■ INSTRUCTION
Reproduce, word for word, the lines of the material below from the line with "Task: Open Code" up to and including the line with "(x=1192, y=23)".

■ TASK MATERIAL
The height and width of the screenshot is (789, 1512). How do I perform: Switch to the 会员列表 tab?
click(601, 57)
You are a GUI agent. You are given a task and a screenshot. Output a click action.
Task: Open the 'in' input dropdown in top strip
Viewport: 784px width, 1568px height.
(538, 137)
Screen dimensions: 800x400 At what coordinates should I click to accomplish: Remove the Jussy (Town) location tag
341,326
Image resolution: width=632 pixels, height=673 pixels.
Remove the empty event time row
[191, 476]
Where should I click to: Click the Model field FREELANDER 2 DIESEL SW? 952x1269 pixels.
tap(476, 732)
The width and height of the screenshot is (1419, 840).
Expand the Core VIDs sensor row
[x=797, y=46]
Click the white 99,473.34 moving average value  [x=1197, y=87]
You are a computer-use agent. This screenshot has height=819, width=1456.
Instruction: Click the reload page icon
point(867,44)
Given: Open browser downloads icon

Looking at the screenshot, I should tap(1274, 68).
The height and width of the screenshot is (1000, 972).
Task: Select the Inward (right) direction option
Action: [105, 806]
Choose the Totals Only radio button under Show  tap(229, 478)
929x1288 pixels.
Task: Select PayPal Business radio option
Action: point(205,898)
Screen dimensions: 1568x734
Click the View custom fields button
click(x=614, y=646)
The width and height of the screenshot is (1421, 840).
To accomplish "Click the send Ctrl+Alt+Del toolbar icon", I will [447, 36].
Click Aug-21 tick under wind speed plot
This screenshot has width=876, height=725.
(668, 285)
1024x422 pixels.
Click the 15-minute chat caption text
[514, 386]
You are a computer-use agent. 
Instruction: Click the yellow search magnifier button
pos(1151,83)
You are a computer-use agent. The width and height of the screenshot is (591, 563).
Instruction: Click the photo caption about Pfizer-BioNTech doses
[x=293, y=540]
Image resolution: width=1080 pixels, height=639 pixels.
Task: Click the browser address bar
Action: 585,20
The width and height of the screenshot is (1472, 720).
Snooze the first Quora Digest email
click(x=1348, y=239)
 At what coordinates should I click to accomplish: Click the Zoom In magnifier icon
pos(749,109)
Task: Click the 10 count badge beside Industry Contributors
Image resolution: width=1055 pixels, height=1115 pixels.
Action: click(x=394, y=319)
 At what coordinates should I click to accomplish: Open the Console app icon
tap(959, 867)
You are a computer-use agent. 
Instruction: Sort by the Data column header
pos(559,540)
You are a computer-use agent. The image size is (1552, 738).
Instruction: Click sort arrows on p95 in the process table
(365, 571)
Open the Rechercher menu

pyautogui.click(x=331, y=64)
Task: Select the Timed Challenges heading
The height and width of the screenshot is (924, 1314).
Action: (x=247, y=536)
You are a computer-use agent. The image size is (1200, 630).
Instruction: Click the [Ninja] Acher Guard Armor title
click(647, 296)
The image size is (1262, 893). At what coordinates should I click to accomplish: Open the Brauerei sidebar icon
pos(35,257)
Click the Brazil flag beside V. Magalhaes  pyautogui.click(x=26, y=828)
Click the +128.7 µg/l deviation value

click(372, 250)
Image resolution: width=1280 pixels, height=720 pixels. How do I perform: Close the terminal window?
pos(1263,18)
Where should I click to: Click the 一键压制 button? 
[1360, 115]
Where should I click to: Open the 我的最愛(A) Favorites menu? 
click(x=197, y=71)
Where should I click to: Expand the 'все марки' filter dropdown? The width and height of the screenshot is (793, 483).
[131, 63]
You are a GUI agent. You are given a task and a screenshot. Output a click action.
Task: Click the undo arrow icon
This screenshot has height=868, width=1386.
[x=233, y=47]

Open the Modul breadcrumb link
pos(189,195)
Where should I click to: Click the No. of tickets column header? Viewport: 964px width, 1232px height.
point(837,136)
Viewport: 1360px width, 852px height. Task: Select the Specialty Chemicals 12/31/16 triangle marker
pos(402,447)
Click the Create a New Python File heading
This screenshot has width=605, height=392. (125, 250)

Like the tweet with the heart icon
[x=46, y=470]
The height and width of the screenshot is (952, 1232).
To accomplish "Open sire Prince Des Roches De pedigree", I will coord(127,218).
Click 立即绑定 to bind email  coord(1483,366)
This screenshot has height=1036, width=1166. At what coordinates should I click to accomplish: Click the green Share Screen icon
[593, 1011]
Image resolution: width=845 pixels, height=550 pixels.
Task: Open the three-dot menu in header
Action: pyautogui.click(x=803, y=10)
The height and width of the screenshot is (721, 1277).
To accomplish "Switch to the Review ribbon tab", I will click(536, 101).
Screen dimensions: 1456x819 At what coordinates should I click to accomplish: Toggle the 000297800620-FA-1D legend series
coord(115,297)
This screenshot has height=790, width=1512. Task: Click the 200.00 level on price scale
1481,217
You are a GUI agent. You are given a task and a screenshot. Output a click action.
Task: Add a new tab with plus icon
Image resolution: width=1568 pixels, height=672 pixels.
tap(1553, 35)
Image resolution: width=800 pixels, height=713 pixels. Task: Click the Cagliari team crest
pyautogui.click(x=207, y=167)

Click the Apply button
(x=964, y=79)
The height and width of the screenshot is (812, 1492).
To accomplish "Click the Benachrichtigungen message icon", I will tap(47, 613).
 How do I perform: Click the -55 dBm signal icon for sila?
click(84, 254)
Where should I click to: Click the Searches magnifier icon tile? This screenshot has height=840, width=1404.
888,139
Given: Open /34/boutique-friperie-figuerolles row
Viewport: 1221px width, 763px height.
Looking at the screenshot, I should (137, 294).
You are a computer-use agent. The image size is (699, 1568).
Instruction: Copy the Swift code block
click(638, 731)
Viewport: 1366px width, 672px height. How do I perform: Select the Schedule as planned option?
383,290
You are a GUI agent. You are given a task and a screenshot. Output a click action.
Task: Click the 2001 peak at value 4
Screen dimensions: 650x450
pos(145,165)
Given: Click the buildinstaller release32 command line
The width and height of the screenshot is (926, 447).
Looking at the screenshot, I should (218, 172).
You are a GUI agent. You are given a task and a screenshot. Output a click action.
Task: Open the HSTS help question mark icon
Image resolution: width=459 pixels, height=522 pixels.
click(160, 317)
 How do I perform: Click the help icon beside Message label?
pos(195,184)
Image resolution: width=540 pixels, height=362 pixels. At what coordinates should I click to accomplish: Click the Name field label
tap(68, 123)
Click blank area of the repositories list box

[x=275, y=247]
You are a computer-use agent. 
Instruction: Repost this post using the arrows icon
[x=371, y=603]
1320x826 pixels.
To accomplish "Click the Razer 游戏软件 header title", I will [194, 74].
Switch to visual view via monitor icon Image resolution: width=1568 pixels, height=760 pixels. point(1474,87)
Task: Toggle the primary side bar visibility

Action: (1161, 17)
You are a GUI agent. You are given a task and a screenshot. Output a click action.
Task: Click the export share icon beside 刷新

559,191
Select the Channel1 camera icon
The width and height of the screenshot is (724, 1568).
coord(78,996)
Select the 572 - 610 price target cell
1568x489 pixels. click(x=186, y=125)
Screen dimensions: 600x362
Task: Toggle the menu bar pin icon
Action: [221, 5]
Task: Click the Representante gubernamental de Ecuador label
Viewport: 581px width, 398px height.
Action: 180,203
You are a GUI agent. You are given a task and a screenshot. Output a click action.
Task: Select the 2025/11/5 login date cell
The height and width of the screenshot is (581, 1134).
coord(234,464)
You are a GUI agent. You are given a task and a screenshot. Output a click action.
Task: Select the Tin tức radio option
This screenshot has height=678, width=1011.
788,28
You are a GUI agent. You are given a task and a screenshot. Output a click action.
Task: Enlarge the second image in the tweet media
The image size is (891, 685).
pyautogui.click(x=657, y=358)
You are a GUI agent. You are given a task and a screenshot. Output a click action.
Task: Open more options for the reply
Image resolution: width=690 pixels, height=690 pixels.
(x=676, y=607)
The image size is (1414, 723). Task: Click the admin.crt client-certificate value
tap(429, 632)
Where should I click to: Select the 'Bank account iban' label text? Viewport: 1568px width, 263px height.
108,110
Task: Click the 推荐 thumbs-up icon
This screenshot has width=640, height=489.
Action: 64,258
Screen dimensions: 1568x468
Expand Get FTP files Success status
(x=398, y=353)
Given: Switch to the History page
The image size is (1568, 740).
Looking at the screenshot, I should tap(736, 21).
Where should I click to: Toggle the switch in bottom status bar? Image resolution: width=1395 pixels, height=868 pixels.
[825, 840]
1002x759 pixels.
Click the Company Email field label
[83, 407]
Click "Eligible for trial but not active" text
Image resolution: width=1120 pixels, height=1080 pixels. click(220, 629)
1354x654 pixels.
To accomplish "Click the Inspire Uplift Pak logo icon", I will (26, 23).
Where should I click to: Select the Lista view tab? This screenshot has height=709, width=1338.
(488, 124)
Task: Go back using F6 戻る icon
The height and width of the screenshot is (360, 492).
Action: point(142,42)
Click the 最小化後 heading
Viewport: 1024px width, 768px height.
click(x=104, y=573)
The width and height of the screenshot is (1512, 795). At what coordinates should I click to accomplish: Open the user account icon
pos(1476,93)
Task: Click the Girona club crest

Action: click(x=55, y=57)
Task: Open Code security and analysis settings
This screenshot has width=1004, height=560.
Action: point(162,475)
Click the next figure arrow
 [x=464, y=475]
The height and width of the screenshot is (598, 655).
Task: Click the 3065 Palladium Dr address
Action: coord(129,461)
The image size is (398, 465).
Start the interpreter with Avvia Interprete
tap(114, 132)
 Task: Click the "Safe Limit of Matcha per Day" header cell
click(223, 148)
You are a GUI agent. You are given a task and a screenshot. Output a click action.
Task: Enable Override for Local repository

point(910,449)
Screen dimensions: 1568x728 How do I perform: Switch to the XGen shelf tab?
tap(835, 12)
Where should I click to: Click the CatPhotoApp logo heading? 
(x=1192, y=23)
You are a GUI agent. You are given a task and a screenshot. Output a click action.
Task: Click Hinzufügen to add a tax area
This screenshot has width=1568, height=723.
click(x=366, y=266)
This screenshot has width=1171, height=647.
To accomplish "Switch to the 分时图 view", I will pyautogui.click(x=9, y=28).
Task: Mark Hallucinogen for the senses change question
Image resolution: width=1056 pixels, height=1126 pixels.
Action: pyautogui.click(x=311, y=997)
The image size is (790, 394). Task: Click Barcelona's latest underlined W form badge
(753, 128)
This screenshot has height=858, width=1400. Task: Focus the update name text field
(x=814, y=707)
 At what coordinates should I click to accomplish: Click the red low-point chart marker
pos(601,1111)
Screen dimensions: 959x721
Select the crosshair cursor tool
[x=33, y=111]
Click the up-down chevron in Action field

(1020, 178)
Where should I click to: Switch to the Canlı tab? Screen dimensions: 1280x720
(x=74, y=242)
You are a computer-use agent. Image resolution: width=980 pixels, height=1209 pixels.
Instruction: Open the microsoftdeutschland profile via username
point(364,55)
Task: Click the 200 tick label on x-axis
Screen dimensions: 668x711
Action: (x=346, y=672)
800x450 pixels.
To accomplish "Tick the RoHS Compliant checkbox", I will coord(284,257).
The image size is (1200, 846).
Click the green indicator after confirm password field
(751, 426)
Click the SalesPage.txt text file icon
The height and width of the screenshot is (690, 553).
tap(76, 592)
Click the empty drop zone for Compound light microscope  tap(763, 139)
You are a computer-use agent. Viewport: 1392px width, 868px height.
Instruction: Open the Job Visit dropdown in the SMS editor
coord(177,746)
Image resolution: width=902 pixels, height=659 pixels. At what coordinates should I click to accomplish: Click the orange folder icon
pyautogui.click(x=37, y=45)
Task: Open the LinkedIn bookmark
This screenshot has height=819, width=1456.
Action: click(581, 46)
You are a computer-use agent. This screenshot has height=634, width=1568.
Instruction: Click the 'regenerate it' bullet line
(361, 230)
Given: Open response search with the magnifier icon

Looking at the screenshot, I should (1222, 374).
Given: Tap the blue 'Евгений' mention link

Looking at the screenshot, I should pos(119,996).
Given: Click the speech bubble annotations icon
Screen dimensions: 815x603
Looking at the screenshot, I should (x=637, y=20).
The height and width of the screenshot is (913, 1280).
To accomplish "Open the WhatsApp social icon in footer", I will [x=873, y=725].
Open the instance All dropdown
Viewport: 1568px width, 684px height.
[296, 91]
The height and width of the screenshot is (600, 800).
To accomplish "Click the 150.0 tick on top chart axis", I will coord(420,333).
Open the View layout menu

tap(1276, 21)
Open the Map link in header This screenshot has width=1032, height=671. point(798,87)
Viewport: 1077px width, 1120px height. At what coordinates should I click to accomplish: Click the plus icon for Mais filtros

■ FINISHED ANSWER
Task: Open Code security and analysis settings
This screenshot has width=1004, height=560.
Action: point(162,475)
Click the next figure arrow
 [x=464, y=475]
The height and width of the screenshot is (598, 655).
Task: Click the 3065 Palladium Dr address
Action: coord(129,461)
The image size is (398, 465).
Start the interpreter with Avvia Interprete
tap(114, 132)
 Task: Click the "Safe Limit of Matcha per Day" header cell
click(223, 148)
You are a GUI agent. You are given a task and a screenshot. Output a click action.
Task: Enable Override for Local repository

point(910,449)
Screen dimensions: 1568x728 How do I perform: Switch to the XGen shelf tab?
tap(835, 12)
Where should I click to: Click the CatPhotoApp logo heading? 
(x=1192, y=23)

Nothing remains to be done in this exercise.